Whenever war breaks out governments appeal for volunteers; sovereigns urge recruits to offer themselves for the conflict that is already lapping the lives of everyone. Thousands of people do volunteer. They offer themselves for a variety of reasons. Some perceive the nature of the threat that the conflict poses and want to lend themselves in beating it back. Others, much less perceptive, volunteer themselves inasmuch as soldiering appeals to their sense of adventure; civilian life seems drab compared to the excitement of combat. Others still, lacking both perception and an adventurous spirit, are shamed into offering themselves: to stay at home and shirk the conflict would be shameful.
When Jesus summoned men and women to discipleship they responded for all the reasons we have just mentioned. Some perceived the nature of the spiritual conflict, knowing with St.Paul that the conflict isn't with flesh and blood but with principalities, powers and "rulers of this present darkness." Others merely wanted adventure, and Jesus was the most recent fellow to summon adventurers. Others still were shamed into volunteering.
There is, however, one crucial difference between the recruiting for soldiers that governments do in time of war and the summoning of disciples that Jesus did in the face of cosmic conflict: governments never impress upon recruits what the cost of soldiering might be. There is never a footnote on the recruitment-poster, "Soldiering may be dangerous to your health." When General Eisenhower was coordinating the allied forces for their assault on D-Day American senior officers complained persistently that American soldiers were underprepared; American soldiers had undergone training exercises that had nothing like the rigour and hardship and fright and miserable weather of combat conditions. Eisenhower, a fine soldier himself, nodded sympathetically with his senior officers even as he reminded them that families and politicians back in the United States would not stand for having their young men undergo training that was rigorous enough to be realistic. The result was, of course, that the soft training mandated by politicians and stateside families issued in combat casualties that were far higher than they should have been.

Written task 1.
In the passage on recruiting and discipleship, what did American senior officers keep complaining about before D-Day?
The entries that follow have no connection to the text above them.

Task data.
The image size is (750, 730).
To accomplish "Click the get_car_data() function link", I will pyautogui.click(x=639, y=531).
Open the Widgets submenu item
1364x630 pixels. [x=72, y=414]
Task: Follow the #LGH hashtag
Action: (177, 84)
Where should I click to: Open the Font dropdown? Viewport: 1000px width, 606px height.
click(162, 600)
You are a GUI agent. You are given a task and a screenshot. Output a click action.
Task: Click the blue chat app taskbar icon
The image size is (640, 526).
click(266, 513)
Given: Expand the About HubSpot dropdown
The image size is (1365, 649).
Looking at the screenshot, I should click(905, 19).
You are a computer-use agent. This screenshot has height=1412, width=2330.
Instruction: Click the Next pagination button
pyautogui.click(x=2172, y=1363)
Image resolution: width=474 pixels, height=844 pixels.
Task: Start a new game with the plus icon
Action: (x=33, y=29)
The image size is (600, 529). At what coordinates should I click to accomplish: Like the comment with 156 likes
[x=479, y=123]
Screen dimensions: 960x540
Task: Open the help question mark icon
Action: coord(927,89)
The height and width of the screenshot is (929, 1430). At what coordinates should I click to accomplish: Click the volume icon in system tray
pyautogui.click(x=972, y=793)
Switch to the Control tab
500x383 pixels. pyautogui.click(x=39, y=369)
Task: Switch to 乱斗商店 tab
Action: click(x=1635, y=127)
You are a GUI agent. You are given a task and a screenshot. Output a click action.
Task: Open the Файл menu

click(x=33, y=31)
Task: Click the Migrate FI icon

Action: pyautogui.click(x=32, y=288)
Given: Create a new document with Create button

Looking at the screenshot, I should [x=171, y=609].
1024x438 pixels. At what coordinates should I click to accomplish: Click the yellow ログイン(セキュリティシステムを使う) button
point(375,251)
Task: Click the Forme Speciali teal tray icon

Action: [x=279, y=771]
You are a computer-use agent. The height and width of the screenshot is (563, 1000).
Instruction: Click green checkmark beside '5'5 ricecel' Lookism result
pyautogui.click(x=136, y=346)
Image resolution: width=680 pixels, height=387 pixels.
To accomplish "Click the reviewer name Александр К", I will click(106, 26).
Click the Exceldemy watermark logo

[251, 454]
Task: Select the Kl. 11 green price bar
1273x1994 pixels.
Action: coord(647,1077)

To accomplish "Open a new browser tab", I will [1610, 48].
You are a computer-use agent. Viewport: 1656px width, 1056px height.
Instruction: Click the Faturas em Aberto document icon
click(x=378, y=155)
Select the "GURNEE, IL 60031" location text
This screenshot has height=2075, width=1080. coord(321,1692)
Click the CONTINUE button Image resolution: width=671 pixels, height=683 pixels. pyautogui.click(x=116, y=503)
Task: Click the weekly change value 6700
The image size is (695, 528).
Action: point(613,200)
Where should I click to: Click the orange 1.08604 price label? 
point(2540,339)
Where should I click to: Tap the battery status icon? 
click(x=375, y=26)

Written task 2.
Express the entries from the line containing "Task: Click the Forme Speciali teal tray icon" down through the line containing "pyautogui.click(x=136, y=346)", both included, as a Markdown table with the columns Row and Line, leaving out blank lines.

Exercise response 1.
They complained that American soldiers were underprepared.

Exercise response 2.
| Row | Line |
|---|---|
| 1 | Task: Click the Forme Speciali teal tray icon |
| 2 | Action: [x=279, y=771] |
| 3 | You are a computer-use agent. The height and width of the screenshot is (563, 1000). |
| 4 | Instruction: Click green checkmark beside '5'5 ricecel' Lookism result |
| 5 | pyautogui.click(x=136, y=346) |